Gallagher, Röttgen, and Green Party co-chair Katrin Göring-Eckardt cited the poisoning of Russian opposition leader Alexei Navalny as a reason for Germany to leave the pipeline agreement. "This openly attempted murder through the Kremlin's mafia-like structures should not just worry us but needs to have real consequences," said Göring-Eckardt.
German doctors have said that Navalny was poisoned by a Soviet-era toxin, to which only select special forces in Russia have access. The last recorded use of the toxin Novichok was in the 2018 assassination attempt of a Russian dissident in the U.K. Some national security experts have speculated the toxin’s usage required Putin’s express permission.

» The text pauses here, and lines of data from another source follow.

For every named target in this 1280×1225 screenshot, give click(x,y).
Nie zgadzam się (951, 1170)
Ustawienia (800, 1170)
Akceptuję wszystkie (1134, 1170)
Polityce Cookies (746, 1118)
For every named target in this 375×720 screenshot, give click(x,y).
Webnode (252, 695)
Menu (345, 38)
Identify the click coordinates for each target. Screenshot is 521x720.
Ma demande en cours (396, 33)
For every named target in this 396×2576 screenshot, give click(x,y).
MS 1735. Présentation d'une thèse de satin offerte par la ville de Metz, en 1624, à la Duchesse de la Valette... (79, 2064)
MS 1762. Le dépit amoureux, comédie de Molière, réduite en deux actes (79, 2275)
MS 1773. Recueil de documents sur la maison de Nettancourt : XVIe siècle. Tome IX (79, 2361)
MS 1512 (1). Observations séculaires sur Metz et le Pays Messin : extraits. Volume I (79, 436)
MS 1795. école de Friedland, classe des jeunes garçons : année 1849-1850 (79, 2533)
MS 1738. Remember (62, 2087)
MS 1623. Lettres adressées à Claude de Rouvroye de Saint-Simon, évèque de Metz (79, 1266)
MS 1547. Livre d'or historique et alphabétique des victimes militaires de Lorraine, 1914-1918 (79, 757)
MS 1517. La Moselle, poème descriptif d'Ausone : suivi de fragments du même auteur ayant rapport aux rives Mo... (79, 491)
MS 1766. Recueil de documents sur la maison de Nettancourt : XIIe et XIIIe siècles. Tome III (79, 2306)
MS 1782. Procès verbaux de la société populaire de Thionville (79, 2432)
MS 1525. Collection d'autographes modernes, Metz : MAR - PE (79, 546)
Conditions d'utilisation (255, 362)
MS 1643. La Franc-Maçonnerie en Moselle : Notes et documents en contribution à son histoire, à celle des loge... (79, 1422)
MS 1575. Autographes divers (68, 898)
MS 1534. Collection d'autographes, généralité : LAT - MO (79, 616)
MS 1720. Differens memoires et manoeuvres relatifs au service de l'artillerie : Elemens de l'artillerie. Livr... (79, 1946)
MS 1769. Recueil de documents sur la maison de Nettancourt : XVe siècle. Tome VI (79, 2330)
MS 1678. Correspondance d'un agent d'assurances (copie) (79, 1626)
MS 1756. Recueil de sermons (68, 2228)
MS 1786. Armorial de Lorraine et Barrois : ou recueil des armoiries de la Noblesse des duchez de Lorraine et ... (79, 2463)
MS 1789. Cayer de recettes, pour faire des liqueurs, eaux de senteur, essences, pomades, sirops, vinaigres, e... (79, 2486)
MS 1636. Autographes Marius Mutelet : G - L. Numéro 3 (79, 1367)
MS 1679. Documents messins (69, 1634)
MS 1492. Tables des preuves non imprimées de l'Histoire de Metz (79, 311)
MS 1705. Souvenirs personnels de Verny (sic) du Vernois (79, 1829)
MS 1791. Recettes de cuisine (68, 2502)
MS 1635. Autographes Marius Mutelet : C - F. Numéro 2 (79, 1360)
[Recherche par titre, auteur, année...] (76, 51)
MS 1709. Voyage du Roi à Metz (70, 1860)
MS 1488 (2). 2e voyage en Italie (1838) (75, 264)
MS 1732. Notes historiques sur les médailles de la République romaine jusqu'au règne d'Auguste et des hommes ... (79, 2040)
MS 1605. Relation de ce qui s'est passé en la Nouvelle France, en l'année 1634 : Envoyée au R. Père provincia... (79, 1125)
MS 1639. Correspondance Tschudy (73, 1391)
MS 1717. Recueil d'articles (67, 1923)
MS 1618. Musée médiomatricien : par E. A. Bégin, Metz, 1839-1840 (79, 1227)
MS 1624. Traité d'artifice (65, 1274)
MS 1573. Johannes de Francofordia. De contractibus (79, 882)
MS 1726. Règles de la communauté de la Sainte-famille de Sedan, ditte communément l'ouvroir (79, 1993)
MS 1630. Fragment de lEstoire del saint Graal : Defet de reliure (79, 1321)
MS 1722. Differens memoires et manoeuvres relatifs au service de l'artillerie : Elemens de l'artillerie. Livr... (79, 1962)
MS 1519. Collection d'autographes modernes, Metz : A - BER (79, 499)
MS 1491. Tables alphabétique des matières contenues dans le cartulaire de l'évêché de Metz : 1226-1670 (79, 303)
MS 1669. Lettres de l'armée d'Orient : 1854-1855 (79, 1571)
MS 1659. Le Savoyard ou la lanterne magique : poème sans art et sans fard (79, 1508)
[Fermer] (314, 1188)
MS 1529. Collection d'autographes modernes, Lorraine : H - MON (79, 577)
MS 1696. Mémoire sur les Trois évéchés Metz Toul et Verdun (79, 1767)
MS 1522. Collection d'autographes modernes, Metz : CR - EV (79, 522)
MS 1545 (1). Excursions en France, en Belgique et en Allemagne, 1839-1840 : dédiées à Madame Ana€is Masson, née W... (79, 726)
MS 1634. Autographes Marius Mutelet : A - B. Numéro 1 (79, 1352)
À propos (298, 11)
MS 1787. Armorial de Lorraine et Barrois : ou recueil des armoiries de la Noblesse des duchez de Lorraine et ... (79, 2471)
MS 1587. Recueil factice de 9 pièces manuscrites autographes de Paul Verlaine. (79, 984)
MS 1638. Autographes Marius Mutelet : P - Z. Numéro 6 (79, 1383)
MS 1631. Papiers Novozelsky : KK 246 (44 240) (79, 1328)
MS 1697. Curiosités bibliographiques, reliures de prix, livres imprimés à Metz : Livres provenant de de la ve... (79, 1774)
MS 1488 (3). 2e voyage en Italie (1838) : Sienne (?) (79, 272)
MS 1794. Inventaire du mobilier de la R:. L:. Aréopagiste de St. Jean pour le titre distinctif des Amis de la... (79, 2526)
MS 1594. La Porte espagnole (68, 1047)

While Moscow denies any foul play in the critical condition of Navalny, American envoys have not hesitated to take the Kremlin to task for its apparent role in the pro-democracy leader’s near death.
"Such incidents of violence against government critics have the chilling effect of silencing independent voices, which is the intention of an attack like this," U.S. ambassador to the Organization for Cooperation and Security in Europe James Gilmore said in a statement. "They illustrate Russia's contempt for human life, international law, and its international commitments."